Bon alors, comme elle l'avait dit avant, Jasmine vit quand même dans un quartier très aisé et en vrai les gens n'utilisent pas trop le métro par ici. Donc en fait bah c'est pas si anormal qu'elle se retrouve toute seule, surtout à 3h du matin quand même. Visiblement à New York à 3h du mat il y a encore du métro. Bref, le temps passe. Ses potes sont descendus depuis deux trois stations et le métro s'arrête à un arrêt, sauf que là, quelqu'un monte dans le wagon de Jasmine et c'est un homme qui porte un sac à dos noir rembourré et là bah il s'assoit sur l'un des sièges du fond à côté d'une publicité placardée sur le mur. Vous voyez ce genre de pub qui sont protégées par une espèce de plaque de plexi quoi. Tout à fait normal quoi. Voilà. Bon, Jasmine essaie de pas trop le regarder, de pas trop lui prêter attention. Chacun sa life quoi. Mais en vrai, en vrai quand même quelqu'un qui monte dans un métro dans ce quartier à 3h du mat avec cette dégaine un peu étrange, c'est pas tout à fait normal. Après, il ressemble pas non plus à un sans-abri mais juste quand même à une personne un peu débrayée et qui n'a pas l'air d'avoir pris de douche depuis quelques jours, quelques semaines. Bon, là, Jasmine regarde juste son téléphone comme ça pour avoir l'air un peu concentrée pour essayer de pas trop jeter des coups d'œil à l'autre type. Finalement, mon attention est détournée parce que j'entends un drôle de bruit. Je le regarde alors du coin de l'œil et je vois qu'il a un gros marqueur permanent en main. Il commence alors à écrire sur la publicité en me souriant de temps en temps comme s'il voulait que je regarde ce qu'il griffonne. Instinctivement, c'est ce que je fais et je vois qu'il a commencé par dessiner un mec pendu entouré de plusieurs croix religieuses. Puis il a commencé à écrire des phrases sur la publicité. La fin est proche, payez pour vos péchés, le réveil est à nos portes.

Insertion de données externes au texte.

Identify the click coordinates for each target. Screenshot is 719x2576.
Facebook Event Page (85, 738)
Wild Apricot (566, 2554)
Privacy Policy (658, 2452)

Alors bon, vous savez Jasmine, c'est un peu une meuf quand même assez tolérante. Et là, elle se dit, "Bon, peut-être qu'un gars qui est super religieux, il pourrait écrire ça." Elle se le dit dans sa tête, ça lui passe par l'esprit. Mais quelqu'un qui fait ça dans un métro vide à 3h du matin, là il y a quand même un problème. Bon, elle a pas trop d'autre choix que d'ignorer la situation, mais elle ne peut s'empêcher de regarder quand même ce mec qui devient de plus en plus creepy. Mais alors qu'elle pensait que c'était terminé là, ben ce type super religieux écrit un truc glaçant sur la pub. Vérifie bien derrière toi en rentrant chez toi. Après avoir écrit ça, il se tourne vers Jasmine et lui lance un sourire glacial. Là, à ce moment-là, elle n'arrive plus à rester calme. Mais en même temps, ça n'arrange pas. Elle est à moitié encore bourrée logiquement et il y a ces troubles anxieux qui commencent à prendre de l'ampleur. Je décide alors de me lever et d'aller de l'autre côté de la rame pour mettre le maximum de distance entre nous. Surtout que le prochain arrêt est le mien. J'essaie de me dire que j'ai juste affaire à un cinglé et que tout se passera bien, qu'il ne m'arrivera rien. Mon métro s'arrête enfin. Je sors de la rame. Sauf que ce type sort aussi et on se retrouve donc à deux sur le quai. À partir de là, Jasmine se sent vraiment en danger et ce n'est même plus de la simple panique. Le mec, il est juste à quelques mètres d'elle sur le quai et il la fixe d'un regard assez vide même. Il ne sourit plus. C'est juste très très malsain. Là, Jasmine se met alors en marche parce que il lui reste une longue distance à faire avant d'arriver chez elle. Elle accélère le pas mais elle essaie de ne pas courir plus. Et sans surprise, bah les rues sont désertes. Il y a absolument personne et l'autre type continue de la suivre à bonne distance. Après ces quelques minutes vont paraître interminables, d'autant plus que tout ça se déroule dans un silence absolu. Et il ne hurle même pas en fait, il la suit simplement sans rien dire. On entend simplement ses bruits de pas. Finalement, j'arrive à proximité de chez moi et par réflexe, peut-être un peu bêtement, je décide de m'engouffrer dans ma maison, même si du coup maintenant il sait où j'habite. En réalité, j'ai pas vraiment le choix et j'ai pas d'autres alternatives pour être en sécurité.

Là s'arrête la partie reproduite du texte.